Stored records
——

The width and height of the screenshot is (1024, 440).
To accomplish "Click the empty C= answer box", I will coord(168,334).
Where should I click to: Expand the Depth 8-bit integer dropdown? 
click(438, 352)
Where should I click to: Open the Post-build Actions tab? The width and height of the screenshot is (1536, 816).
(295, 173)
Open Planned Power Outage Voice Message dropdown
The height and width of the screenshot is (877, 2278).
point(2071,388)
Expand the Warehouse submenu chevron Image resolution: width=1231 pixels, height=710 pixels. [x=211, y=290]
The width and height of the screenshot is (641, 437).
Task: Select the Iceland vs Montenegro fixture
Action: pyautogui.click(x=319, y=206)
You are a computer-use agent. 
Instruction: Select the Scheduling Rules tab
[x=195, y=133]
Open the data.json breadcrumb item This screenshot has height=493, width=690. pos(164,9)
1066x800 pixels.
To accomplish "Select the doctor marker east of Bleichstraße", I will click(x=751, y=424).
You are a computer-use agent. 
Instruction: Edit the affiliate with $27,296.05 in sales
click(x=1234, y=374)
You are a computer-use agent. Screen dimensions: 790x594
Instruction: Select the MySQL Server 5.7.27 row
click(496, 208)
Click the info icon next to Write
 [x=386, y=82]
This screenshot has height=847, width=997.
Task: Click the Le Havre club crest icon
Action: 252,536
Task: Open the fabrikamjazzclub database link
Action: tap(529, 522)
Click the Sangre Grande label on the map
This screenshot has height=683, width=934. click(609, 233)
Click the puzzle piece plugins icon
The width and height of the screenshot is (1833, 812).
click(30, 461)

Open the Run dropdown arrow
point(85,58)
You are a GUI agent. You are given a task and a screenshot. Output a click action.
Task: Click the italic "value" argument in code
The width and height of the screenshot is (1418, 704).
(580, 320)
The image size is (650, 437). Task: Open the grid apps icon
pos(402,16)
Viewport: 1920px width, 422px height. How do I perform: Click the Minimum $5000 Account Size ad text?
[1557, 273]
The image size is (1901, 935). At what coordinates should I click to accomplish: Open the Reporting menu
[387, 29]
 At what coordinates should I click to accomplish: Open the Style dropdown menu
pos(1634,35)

——

Return exactly the line that contains "You are a computer-use agent. Screen" and every line after it, through the last line of the records.

RESPONSE AREA:
You are a computer-use agent. Screen dimensions: 790x594
Instruction: Select the MySQL Server 5.7.27 row
click(496, 208)
Click the info icon next to Write
 [x=386, y=82]
This screenshot has height=847, width=997.
Task: Click the Le Havre club crest icon
Action: 252,536
Task: Open the fabrikamjazzclub database link
Action: tap(529, 522)
Click the Sangre Grande label on the map
This screenshot has height=683, width=934. click(609, 233)
Click the puzzle piece plugins icon
The width and height of the screenshot is (1833, 812).
click(30, 461)

Open the Run dropdown arrow
point(85,58)
You are a GUI agent. You are given a task and a screenshot. Output a click action.
Task: Click the italic "value" argument in code
The width and height of the screenshot is (1418, 704).
(580, 320)
The image size is (650, 437). Task: Open the grid apps icon
pos(402,16)
Viewport: 1920px width, 422px height. How do I perform: Click the Minimum $5000 Account Size ad text?
[1557, 273]
The image size is (1901, 935). At what coordinates should I click to accomplish: Open the Reporting menu
[387, 29]
 At what coordinates should I click to accomplish: Open the Style dropdown menu
pos(1634,35)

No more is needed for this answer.